Joined: 11 January 2007
I have 6 years industrial experience and have been researching into the application process. One really helpful facility on the IET website was the webinar on registration and videos of example interviews, and the focus on the Development Action Plan, and what your aspirations are over the next year and 5 year periods
I have recently been collecting and updating my competenacy record for CEng chatership and had my IET mentor review it and sign off on it. I have taken the decision to take voluntary redundancy and take a career break and to explore the world. I plan on trying to do some volunteer work on route, but before leaving I would like achieve chartership, but I'm worried about how my travel plans over the next year would look in the application and interview, as I'd be voluntarily be leaving an engineering position.
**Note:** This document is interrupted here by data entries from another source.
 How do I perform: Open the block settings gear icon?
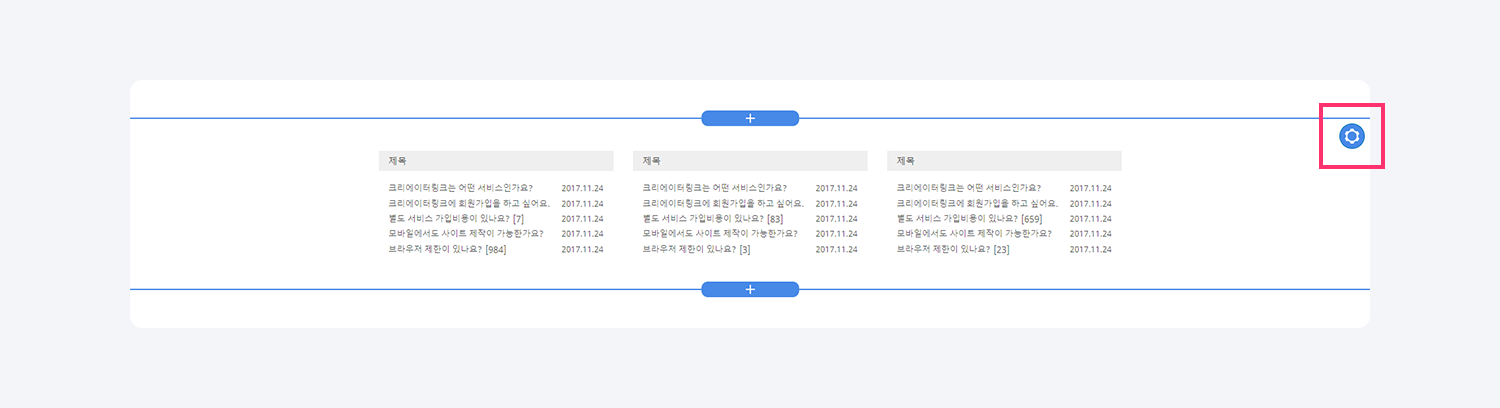(x=1352, y=136)
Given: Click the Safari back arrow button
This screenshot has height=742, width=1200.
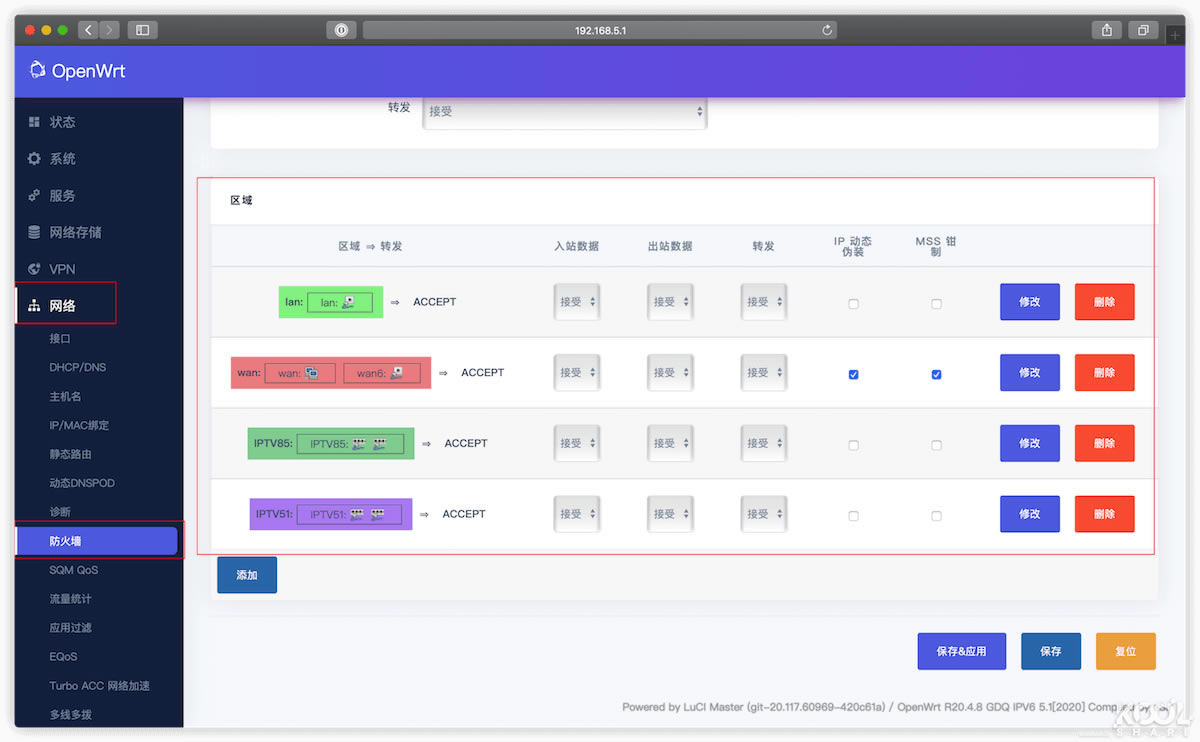Looking at the screenshot, I should (87, 30).
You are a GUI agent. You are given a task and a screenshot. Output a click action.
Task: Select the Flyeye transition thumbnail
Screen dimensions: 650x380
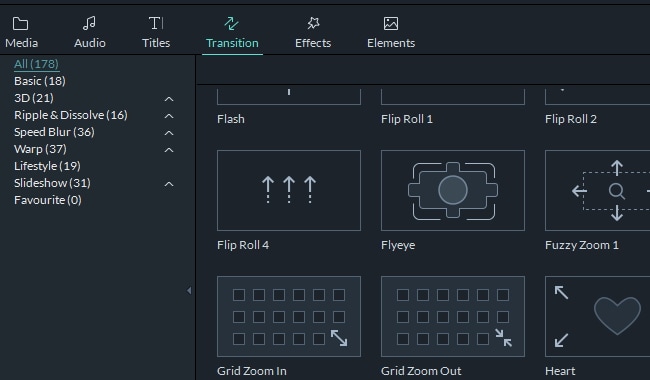click(x=453, y=190)
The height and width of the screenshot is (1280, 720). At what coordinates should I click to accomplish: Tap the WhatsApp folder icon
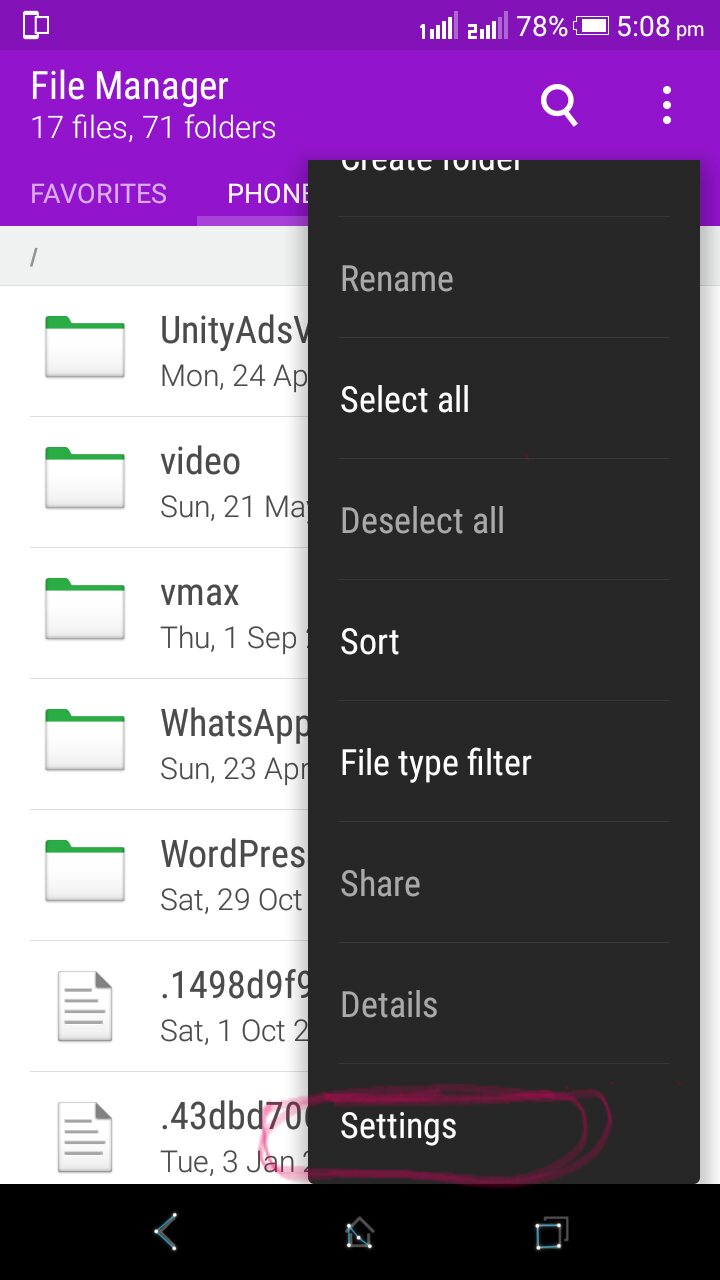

Whilst travelling I will be looking at job opportunites in various countries as I have no ties in the UK, and truly believe being chatered will help employability if I decide to relocate.
So should I;
Go through the process of applying with my body of evidence, within the next few months and try to get Chatered.
Update as much of my records as possible, go travelling and pick this process up when I'm back in employment within engineering?
Any feedback would be great, particularly those readers who are on interview panels and what you think of my position, feel free to give me a reality check.
Thanks for reading
Joined: 25 July 2008
As no one else has picked up your question -
My answer would be that if you want something to add to your CV and you are looking for work , then delay doesn't seem sensible, but if you are not ready now, then you will not achieve.
Although we have an obligation to assess your commitment to on-going development a short break in career shouldn't be a significant factor.
It is unwise to assume that following a break your career will continue in the same direction and since the A&B competence requirements for CEng are demanding, your opportunity may pass if these technical competences begin to atrophy.
Travelling may make you a more rounded person or even a better manager, but it is not likely to develop your specialist expertise which will may stall or even go backwards depending on the speed of progress in your field.
Even in more enlightened times those people who have career breaks, often find that it hampers their prospects for promotion, many corporate careers are something of a relentless treadmill which the ambitious dare not step off.